レイトレーシングの強化により、光の表現がよりリアルに
ゲーミングPCのGPUでは当たり前になっていた、AIの活用も「PS5 Pro」で導入されます。「PlayStationスペクトルスーパーレゾリューション」(PSSR)というAIによるアップスケーリング技術により、映像のディテールが大幅に強化。特に、遠くにある被写体の鮮明さが大幅に向上しています。
「PS5 Pro」(右)のほうが遠くにある被写体のディテールが細かく、シャープに
加えて、「PS5 Pro」はゲームブースト機能を搭載。これは、対応している「PS5」および「PS4」のゲームのパフォーマンスを向上させたり、安定させたりする機能です。

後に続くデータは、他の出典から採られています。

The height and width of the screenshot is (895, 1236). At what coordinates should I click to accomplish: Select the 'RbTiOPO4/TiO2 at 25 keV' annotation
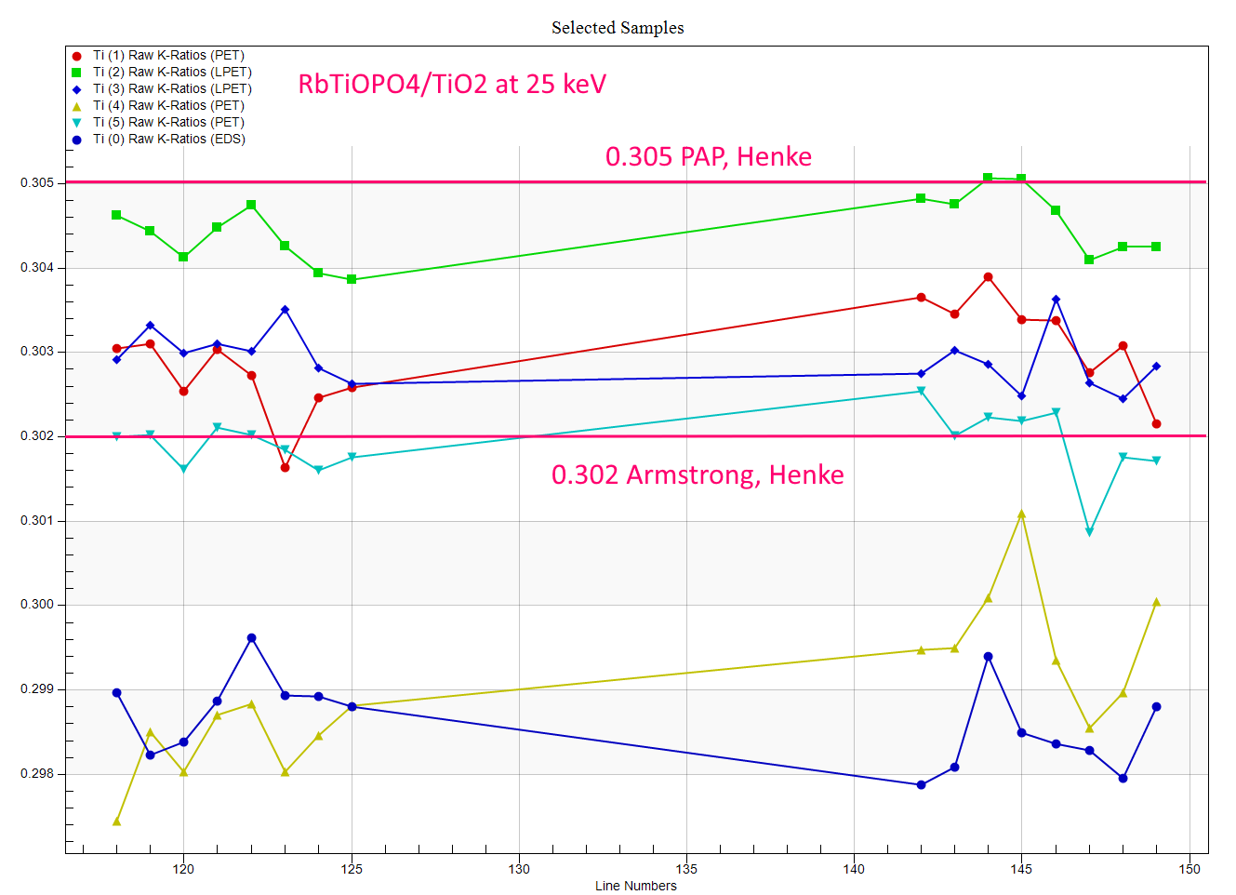point(452,85)
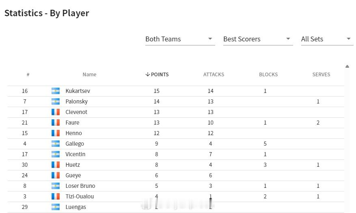Click the Argentina flag beside Gallego
356x213 pixels.
click(x=56, y=144)
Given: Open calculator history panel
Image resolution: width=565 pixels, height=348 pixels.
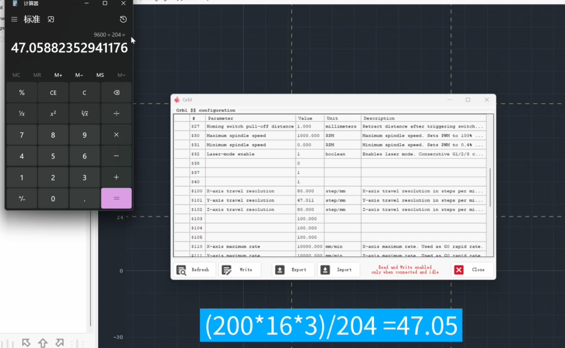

SIEは、「PS5 Pro」に対応するゲームに対して無償のアップデートを提供予定。これらのゲームは「PS5 Pro Enhanced」と表記され、具体的な数こそ明らかにされませんでしたが、以下のゲームが含まれます。
・Alan Wake 2
・アサシン クリード シャドウズ
・Demon’s Souls
・ドラゴンズドグマ2
・FINAL FANTASY VII REBIRTH
・グランツーリスモ7
・ホグワーツ・レガシー
・Horizon Forbidden West
・Marvel’s Spider-Man 2
・ラチェット&クランク パラレル・トラブル
・ザ クルー:モーターフェス
・THE FIRST DESCENDANT
・The Last of Us Part II Remastered
そのほかの「PS5 Pro」のスペックは、ストレージ容量が2TB、Wi-Fi 7対応など。現行モデルとは異なり、ディスクドライブを搭載しないデジタル・エディションの1モデルのみの展開です。本体には「DualSense ワイヤレスコントローラー」が同梱されますが、「縦置きスタンド」は同梱されません。また、別売りの「Ultra HD Blu-rayディスクドライブ」を取り付ければ、Ultra HD Blu-rayの再生にも対応できます。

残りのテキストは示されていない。